Journal of Computer Science and Technology ›› 2021, Vol. 36 ›› Issue (6): 1407-1419.doi: 10.1007/s11390-020-0338-0

Special Issue: Artificial Intelligence and Pattern Recognition

• Regular Paper • Previous Articles     Next Articles

A Unified Shared-Private Network with Denoising for Dialogue State Tracking

Qing-Bin Liu1,2, Shi-Zhu He1,2,*, Member, CCF, Kang Liu1,2, Member, CCF, Sheng-Ping Liu3 and Jun Zhao1,2, Member, CCF        

  1. 1 National Laboratory of Pattern Recognition, Institute of Automation, Chinese Academy of Sciences, Beijing 100190, China;
    2 School of Artificial Intelligence, University of Chinese Academy of Sciences, Beijing 100049, China;
    3 Beijing Unisound Information Technology Co., Ltd, Beijing 100096, China
  • Received:2020-01-27 Revised:2021-01-21 Online:2021-11-30 Published:2021-12-01
  • Contact: Shi-Zhu He E-mail:shizhu.he@nlpr.ia.ac.cn
  • Supported by:
    The work is supported by the National Natural Science Foundation of China under Grant Nos. 61533018, U1936207, 61976211, and 61702512, the Independent Research Project of National Laboratory of Pattern Recognition under Grant No. Z-2018013, the National Key Research and Development Program of China under Grant No. 2020AAA0106400, and the Youth Innovation Promotion Association of Chinese Academy of Sciences under Grant No. 201912.

Dialogue state tracking (DST) leverages dialogue information to predict dialogues states which are generally represented as slot-value pairs. However, previous work usually has limitations to efficiently predict values due to the lack of a powerful strategy for generating values from both the dialogue history and the predefined values. By predicting values from the predefined value set, previous discriminative DST methods are difficult to handle unknown values. Previous generative DST methods determine values based on mentions in the dialogue history, which makes it difficult for them to handle uncovered and non-pointable mentions.

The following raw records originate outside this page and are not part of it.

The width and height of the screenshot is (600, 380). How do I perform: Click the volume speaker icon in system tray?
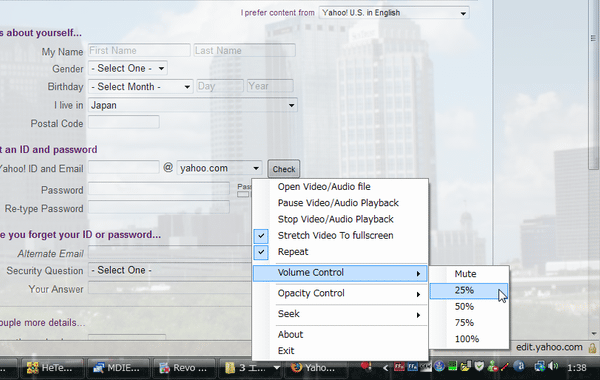(x=553, y=367)
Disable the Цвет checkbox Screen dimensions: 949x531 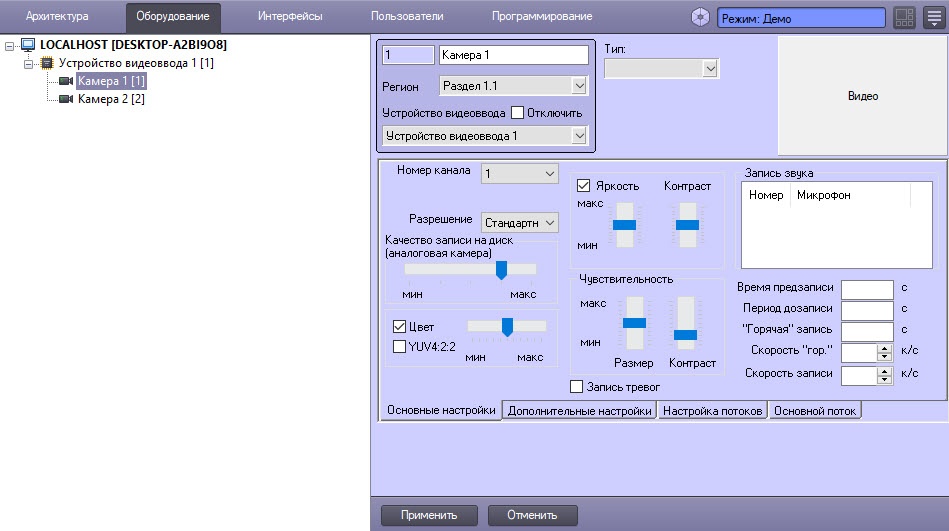pos(400,327)
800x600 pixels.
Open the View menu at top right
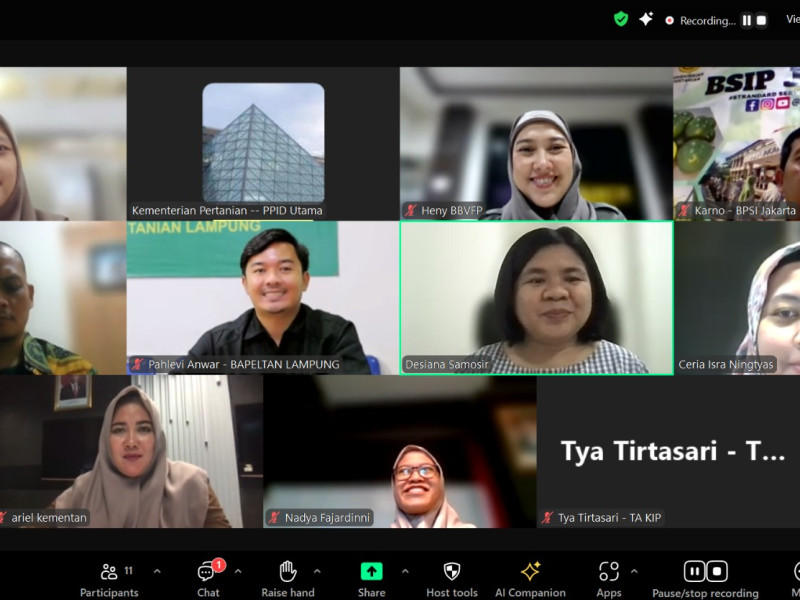791,19
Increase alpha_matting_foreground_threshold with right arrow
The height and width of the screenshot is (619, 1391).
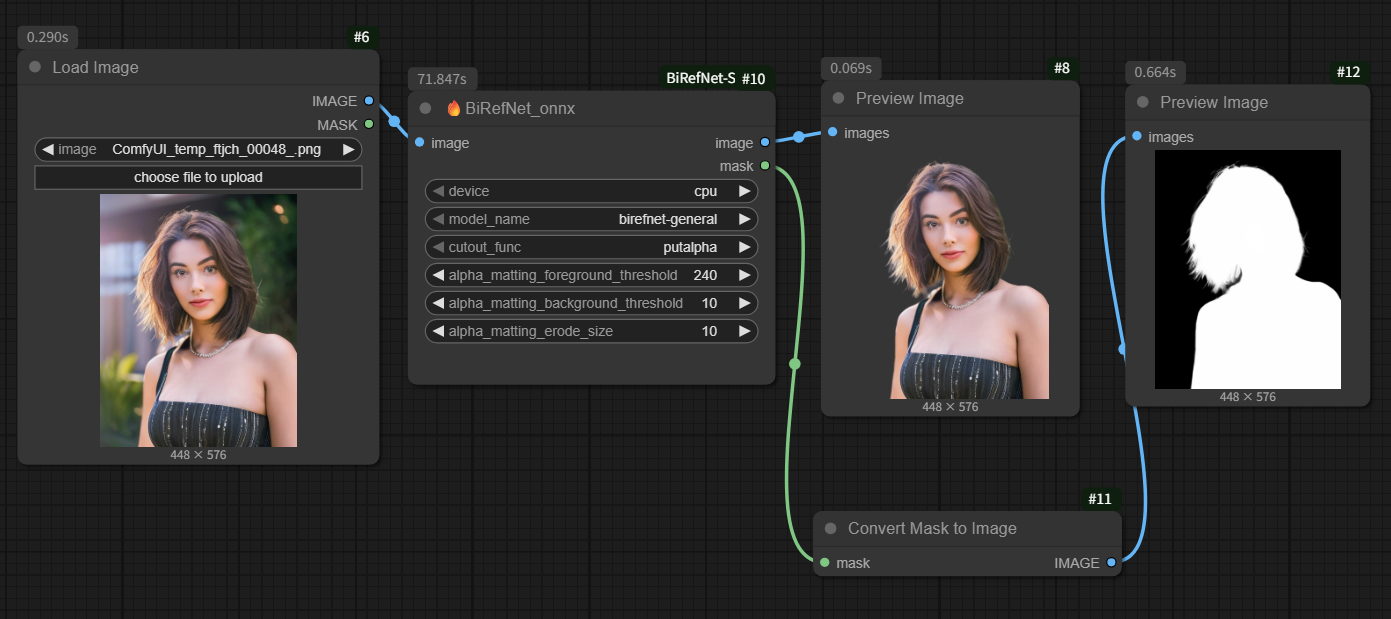click(744, 275)
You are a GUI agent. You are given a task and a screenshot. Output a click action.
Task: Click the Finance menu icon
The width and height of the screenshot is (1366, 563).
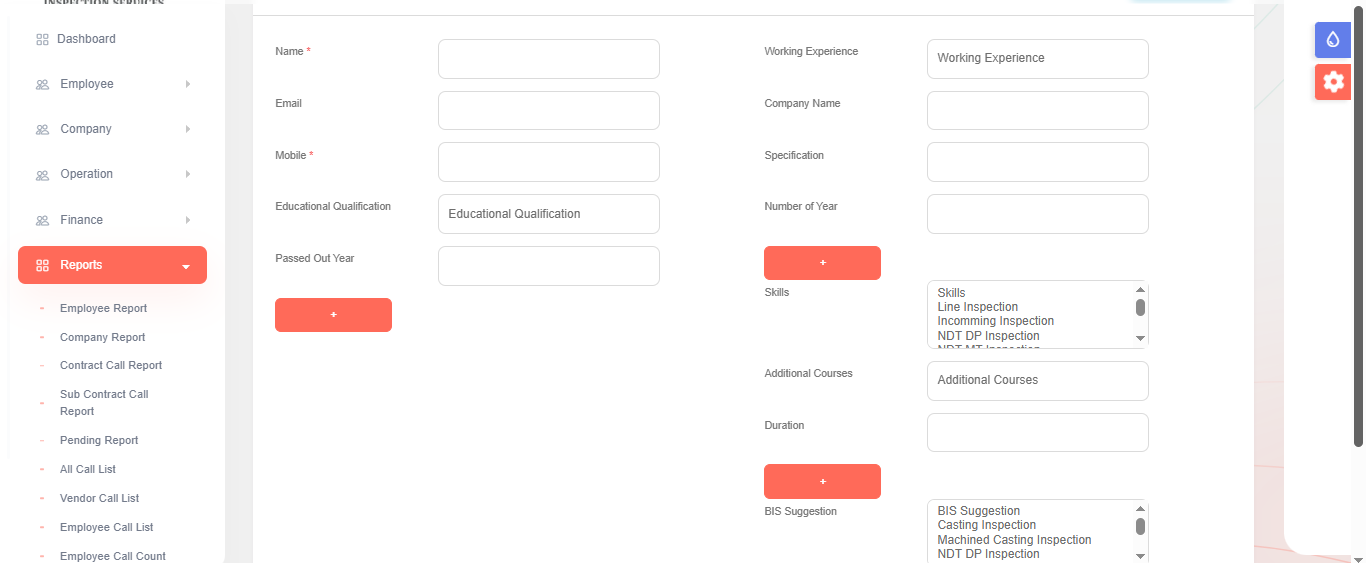[x=42, y=221]
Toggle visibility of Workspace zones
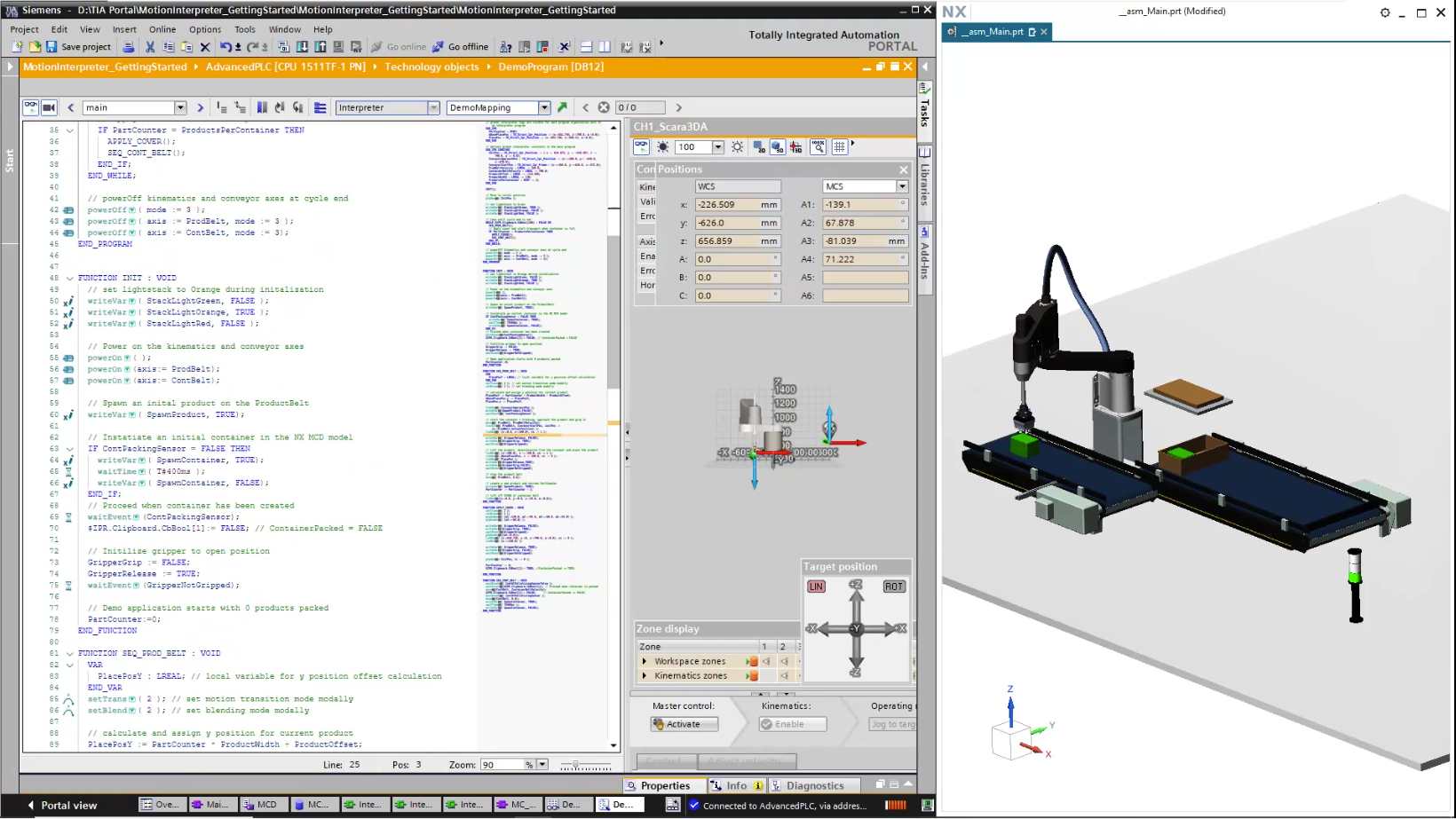The width and height of the screenshot is (1456, 819). point(753,661)
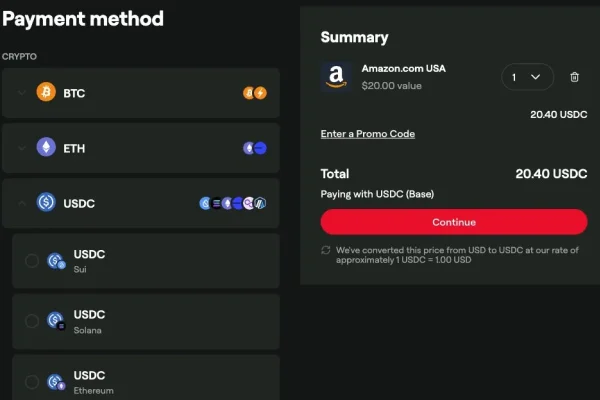Viewport: 600px width, 400px height.
Task: Select the USDC on Ethereum radio button
Action: [31, 381]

Besides, existing generative DST methods usually ignore the unlabeled instances and suffer from the label noise problem, which limits the generation of mentions and eventually hurts performance. In this paper, we propose a unified shared-private network (USPN) to generate values from both the dialogue history and the predefined values through a unified strategy. Specifically, USPN uses an encoder to construct a complete generative space for each slot and to discern shared information between slots through a shared-private architecture. Then, our model predicts values from the generative space through a shared-private decoder. We further utilize reinforcement learning to alleviate the label noise problem by learning indirect supervision from semantic relations between conversational words and predefined slot-value pairs. Experimental results on three public datasets show the effectiveness of USPN by outperforming state-of-the-art baselines in both supervised and unsupervised DST tasks.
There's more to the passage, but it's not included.